Brigadier General  Lyle K. Drew is the commander of the 82d Training Wing and he concurrently serves as the installation commander of Sheppard AFB. Colonel  Brad E. Orgeron is the commander of the 80th Flying Training Wing.

Sheppard AFB shares one runway with Wichita Falls Municipal Airport under a joint civil-military arrangement.

History
Sheppard Air Force Base is named in honor of Senator John Morris Sheppard of Texas (1875–1941), chairman of the Senate Military Affairs Committee from 1933 until his death on 9 April 1941. Senator Sheppard helped lead the fight for military preparedness before the attack on Pearl Harbor.

The base began as Sheppard Field on 300 acres (1.2 km2) just south of Kell Field. A Texas cattleman, oilman, and philanthropist, Joseph Sterling Bridwell, sold the land to the United States Army for one dollar.

It was officially opened as a United States Army Air Corps training center on 17 October 1941, following the arrival of the first military members on 14 June. As the Army Air Corps became the Army Air Forces, facilities were completed sufficiently to allow the first class of 22 aviation mechanics to enter training that October; the class graduated 23 February 1942.

During World War II, then-Sheppard Field conducted basic training, and it also trained glider mechanics, technical and flying training instructors and B-29 Superfortress flight engineers. In addition to the basic flying training, the base also provided advanced pilot training.

Sheppard Field reached its peak strength of 46,340 people while serving as a separation center for troops being discharged following World War II from September through November 1945. Sheppard Field was deactivated 31 August 1946 and declared surplus to the War Department's needs. It was transferred to the jurisdiction of the United States Army Corps of Engineers 30 April 1947. Over the next two years the Texas National Guard used the base.

USAF Training Center

Control and accountability for Sheppard Field was transferred to the Department of the Air Force 1 August 1948 and was reactivated 15 August 1948 to supplement Lackland AFB, Texas, as a basic training center renamed as Sheppard AFB. Basic training was discontinued in June 1949, but was resumed from July 1950 to May 1952.

Over the next three decades, three training schools were stationed at the base training students in aircraft maintenance, transportation, communication, civil engineering, aircrew life support and field training.

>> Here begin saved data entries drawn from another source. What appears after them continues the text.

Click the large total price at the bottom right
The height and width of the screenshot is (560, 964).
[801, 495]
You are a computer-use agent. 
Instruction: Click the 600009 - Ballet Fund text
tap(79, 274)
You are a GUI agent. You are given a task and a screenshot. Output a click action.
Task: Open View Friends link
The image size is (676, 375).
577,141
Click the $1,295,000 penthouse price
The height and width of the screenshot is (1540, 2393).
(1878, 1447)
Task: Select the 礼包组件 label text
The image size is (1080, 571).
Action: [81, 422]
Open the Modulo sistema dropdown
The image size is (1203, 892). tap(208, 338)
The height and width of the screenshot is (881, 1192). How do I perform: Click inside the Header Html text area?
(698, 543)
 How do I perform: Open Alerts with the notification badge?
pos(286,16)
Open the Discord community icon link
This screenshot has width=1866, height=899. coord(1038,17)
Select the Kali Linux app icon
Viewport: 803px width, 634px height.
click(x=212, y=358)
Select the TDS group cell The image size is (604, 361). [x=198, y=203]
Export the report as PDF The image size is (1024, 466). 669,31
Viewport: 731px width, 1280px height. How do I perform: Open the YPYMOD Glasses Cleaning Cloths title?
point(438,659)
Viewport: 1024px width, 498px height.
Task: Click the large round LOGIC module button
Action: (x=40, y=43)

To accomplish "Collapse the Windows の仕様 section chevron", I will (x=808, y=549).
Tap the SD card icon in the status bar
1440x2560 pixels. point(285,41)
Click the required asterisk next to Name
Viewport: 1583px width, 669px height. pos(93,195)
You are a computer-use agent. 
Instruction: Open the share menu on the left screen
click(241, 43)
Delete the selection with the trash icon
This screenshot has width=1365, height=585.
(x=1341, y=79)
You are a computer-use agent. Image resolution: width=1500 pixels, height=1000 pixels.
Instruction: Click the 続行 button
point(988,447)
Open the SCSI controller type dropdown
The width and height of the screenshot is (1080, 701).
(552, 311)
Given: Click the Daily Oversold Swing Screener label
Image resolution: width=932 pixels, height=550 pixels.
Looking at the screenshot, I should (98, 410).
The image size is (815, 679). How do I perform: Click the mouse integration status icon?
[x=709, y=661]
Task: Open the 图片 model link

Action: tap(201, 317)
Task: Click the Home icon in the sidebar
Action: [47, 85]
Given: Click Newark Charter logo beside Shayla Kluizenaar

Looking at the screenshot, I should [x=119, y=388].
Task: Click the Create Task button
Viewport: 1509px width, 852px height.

The aircraft mechanics school was transferred to Sheppard from Keesler AFB, Mississippi in April 1949 to make room for expansion of electronic training at that base. The school was renamed the Department of Aircraft Maintenance Training within the 3750th Technical School. During the Korean War (1950–1953) several airmen from such places as Greece and Turkey were trained as mechanics.

Comptroller, transportation, and intelligence training moved to Sheppard from Lowry AFB, Colorado, in the fall of 1954. Communications, refrigeration, air conditioning, and power production operator and repairman training were transferred here from F.E. Warren AFB, Wyoming in 1959. Intelligence training returned to Lowry in February 1962. Training in certain missile systems began at Sheppard in 1957 and was conducted there through September 1985 when Titan II training operations were terminated following that weapon system's retirement.

The 3950th Technical Training Wing was designated the Sheppard Technical Training Center 1 January 1959. It has had two subsequent name changes and is now the 82d Training Wing.

Helicopter pilot training was transferred from Stead AFB, Nevada in October 1965, with H-19, H-43, Bell TH-1F, CH-3C and HH-3E helicopters used for training. Additional training in airborne firefighting was also conducted, given the role of the USAF HH-43 aircraft as a local rescue and aircraft firefighting asset at selected air force bases in the United States and at air bases overseas.

The 3630th Flying Training Wing was activated in 1965, and it assumed the helicopter training program. It began providing undergraduate pilot training in the T-37 and Northrop T-38 Talon for the then-West German Air Force in August 1966. Helicopter training was discontinued in 1971 when the U.S. Army assumed responsibility for training USAF helicopter pilots at Fort Rucker, Alabama.

The 3630th Flying Training Wing also provided undergraduate pilot training for pilots of the Republic of Vietnam Air Force from 1971 to 1975. The Wing designation was changed to the 80th Flying Training Wing on 1 January 1973.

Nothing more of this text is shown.